▸ **SHORT TASK**:
Copy out verbatim the part of the material that opens with the line containing "Where should I" and closes with the line containing "This screenshot has height=575, width=1023.", leaving out the pictures.

▸ **LISTED ENTRIES**:
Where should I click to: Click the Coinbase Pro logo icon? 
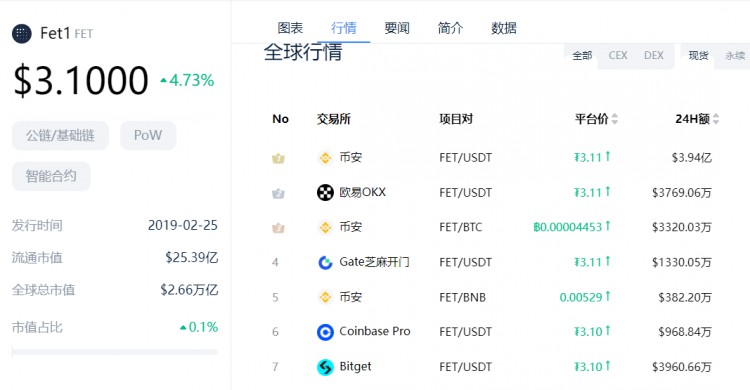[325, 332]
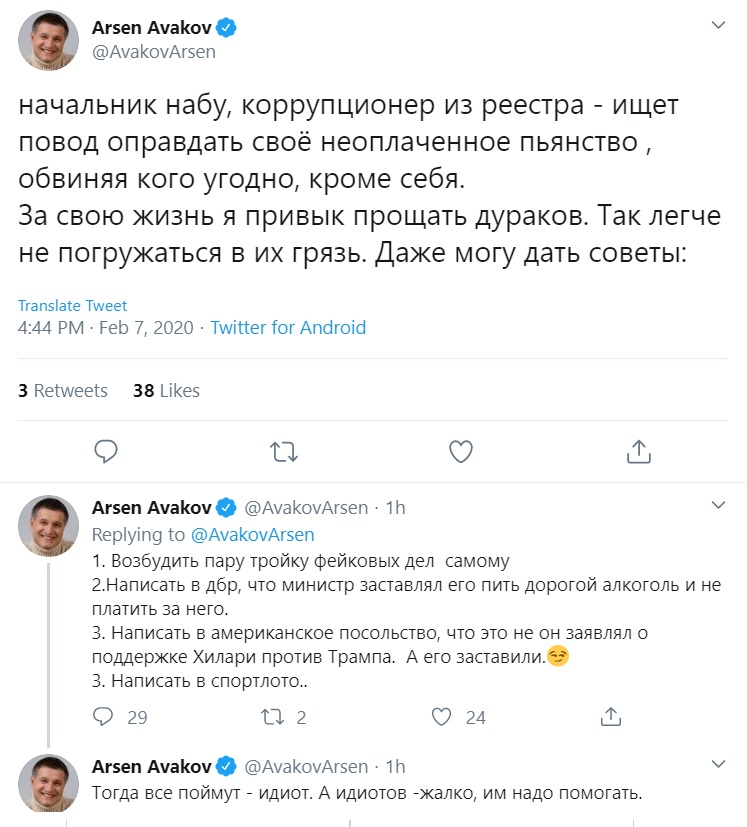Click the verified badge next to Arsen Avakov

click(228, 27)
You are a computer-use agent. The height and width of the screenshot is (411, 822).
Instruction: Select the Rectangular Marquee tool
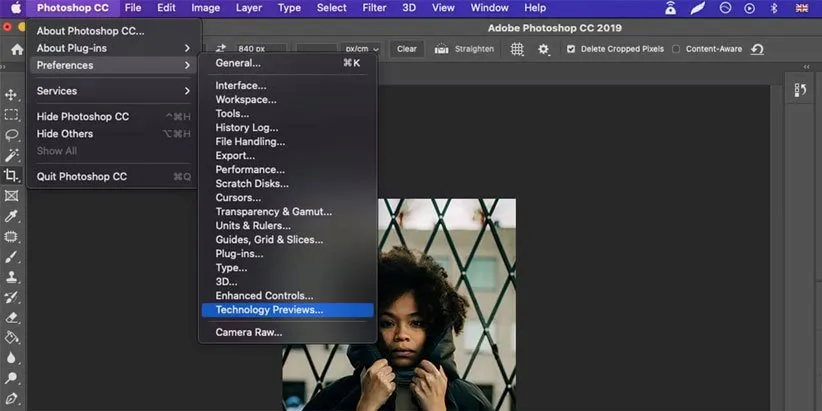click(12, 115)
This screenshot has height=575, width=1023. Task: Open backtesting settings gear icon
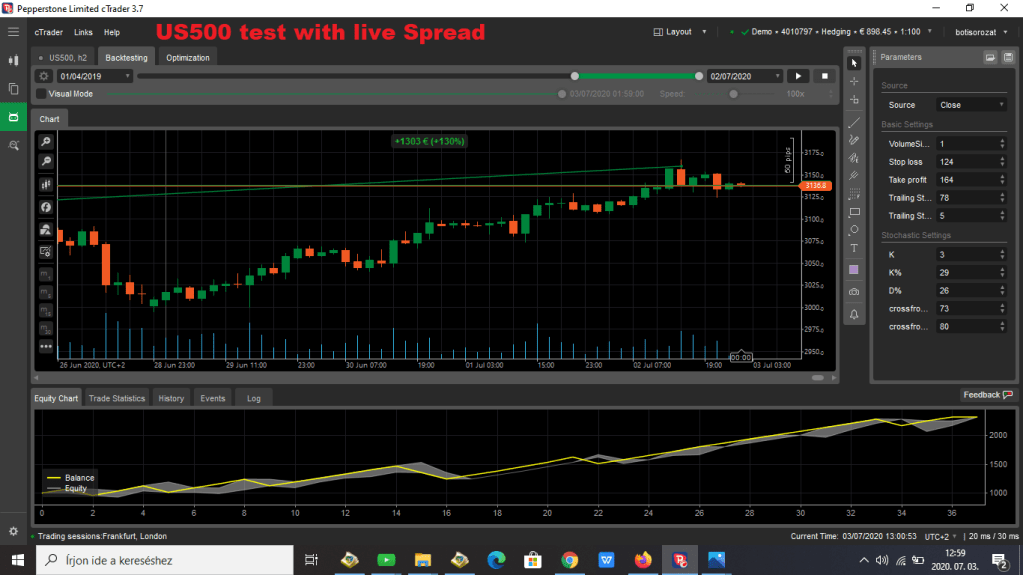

==

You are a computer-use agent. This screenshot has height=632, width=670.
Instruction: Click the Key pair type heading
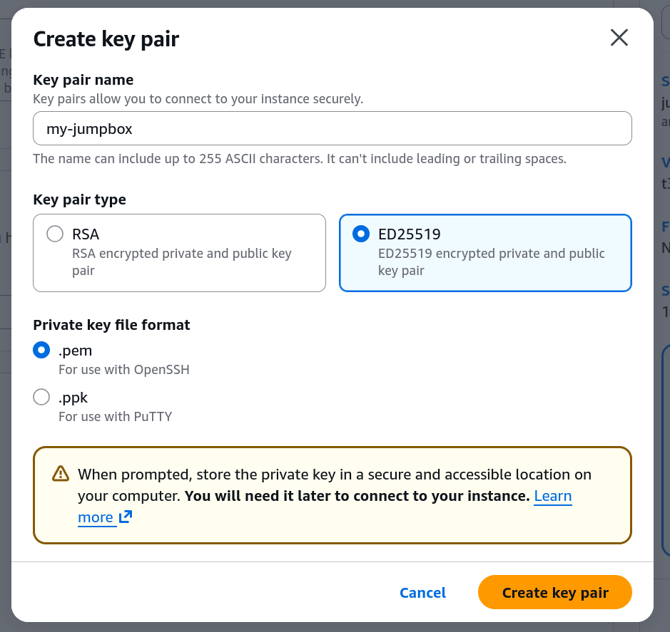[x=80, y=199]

▸ **RESULT OF THIS TASK**:
Where should I click to: Click the Coinbase Pro logo icon? 
[325, 332]
Click the verified badge next to Arsen Avakov

click(228, 27)
You are a computer-use agent. The height and width of the screenshot is (411, 822).
Instruction: Select the Rectangular Marquee tool
click(12, 115)
This screenshot has height=575, width=1023. Task: Open backtesting settings gear icon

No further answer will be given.